• **Task details**
Print the entries in full, word for word, but not the pictures.

• **Exercise input**
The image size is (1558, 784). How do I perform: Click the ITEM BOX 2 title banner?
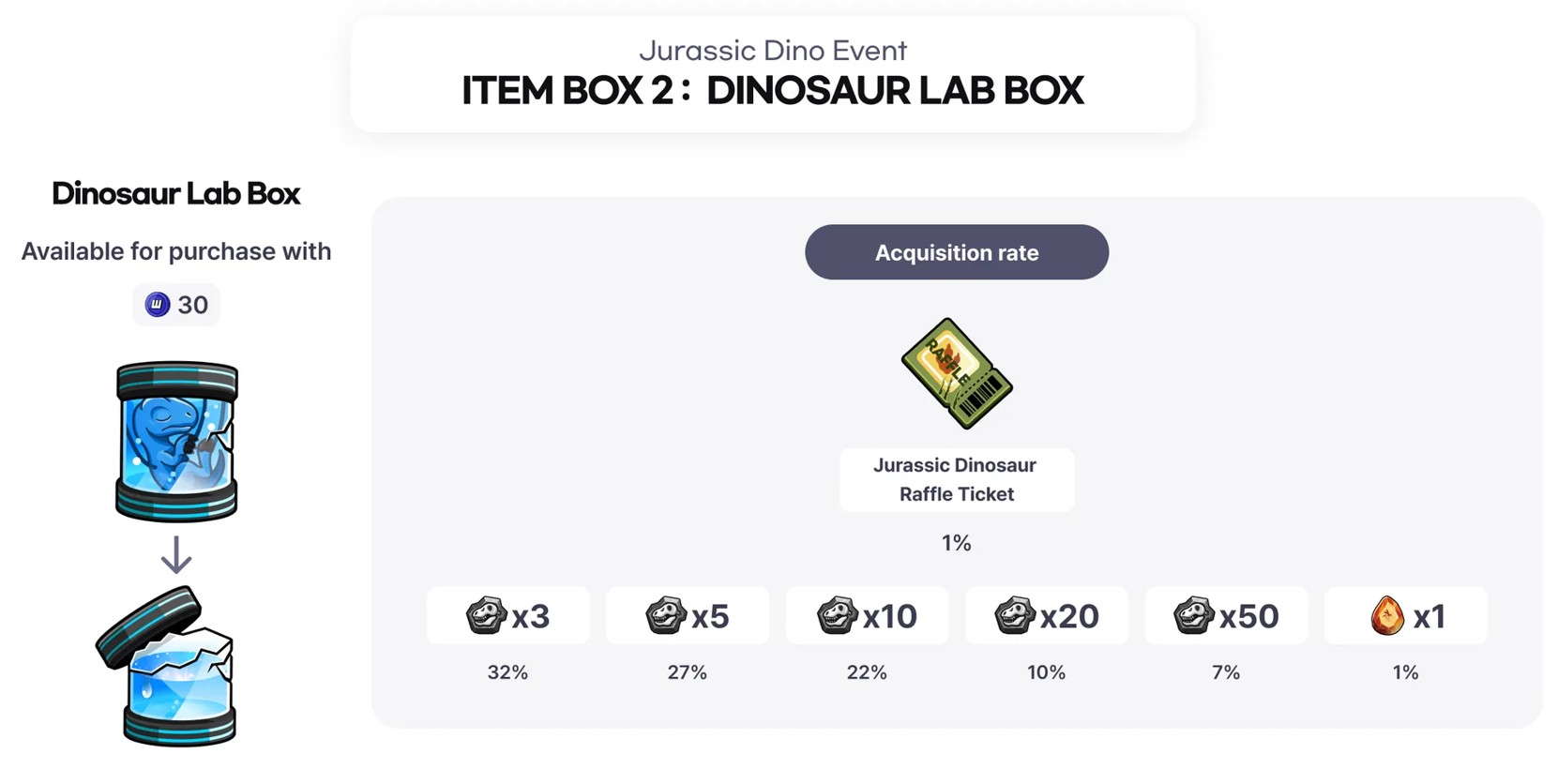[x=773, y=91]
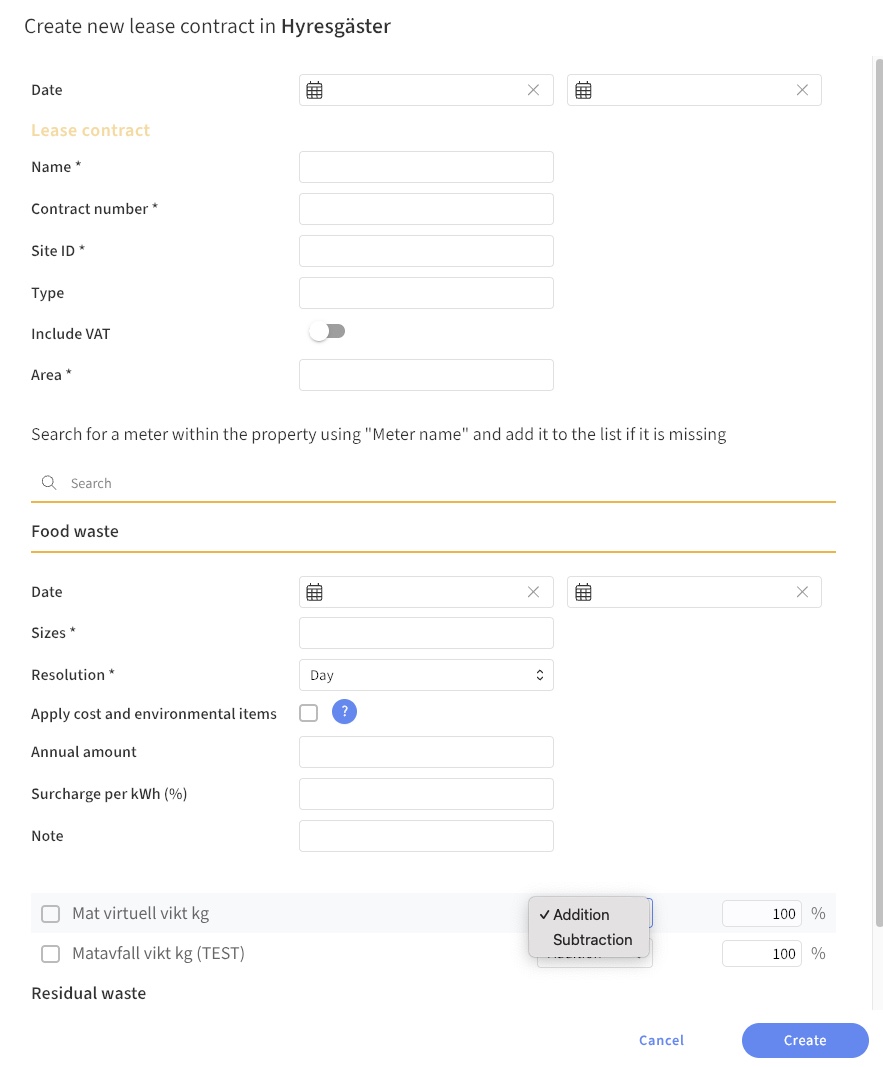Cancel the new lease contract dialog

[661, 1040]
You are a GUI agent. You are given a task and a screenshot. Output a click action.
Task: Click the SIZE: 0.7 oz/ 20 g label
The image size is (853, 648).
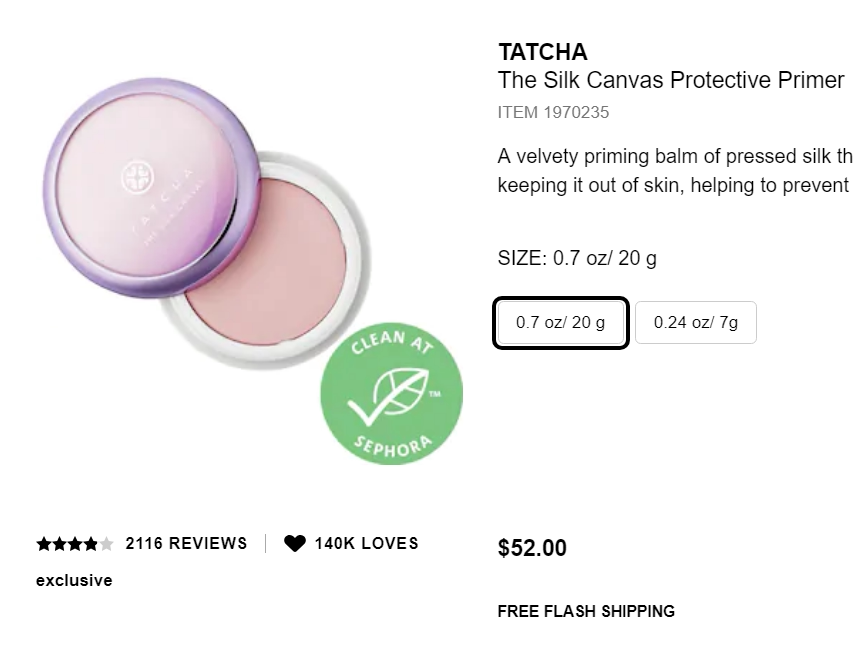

• **Task answer**
The image size is (1558, 784). How do I perform: Click the ITEM BOX 2 title banner?
[x=773, y=91]
Cancel the new lease contract dialog

[661, 1040]
You are a GUI agent. You are given a task and a screenshot. Output a click action.
Task: Click the SIZE: 0.7 oz/ 20 g label
The image size is (853, 648).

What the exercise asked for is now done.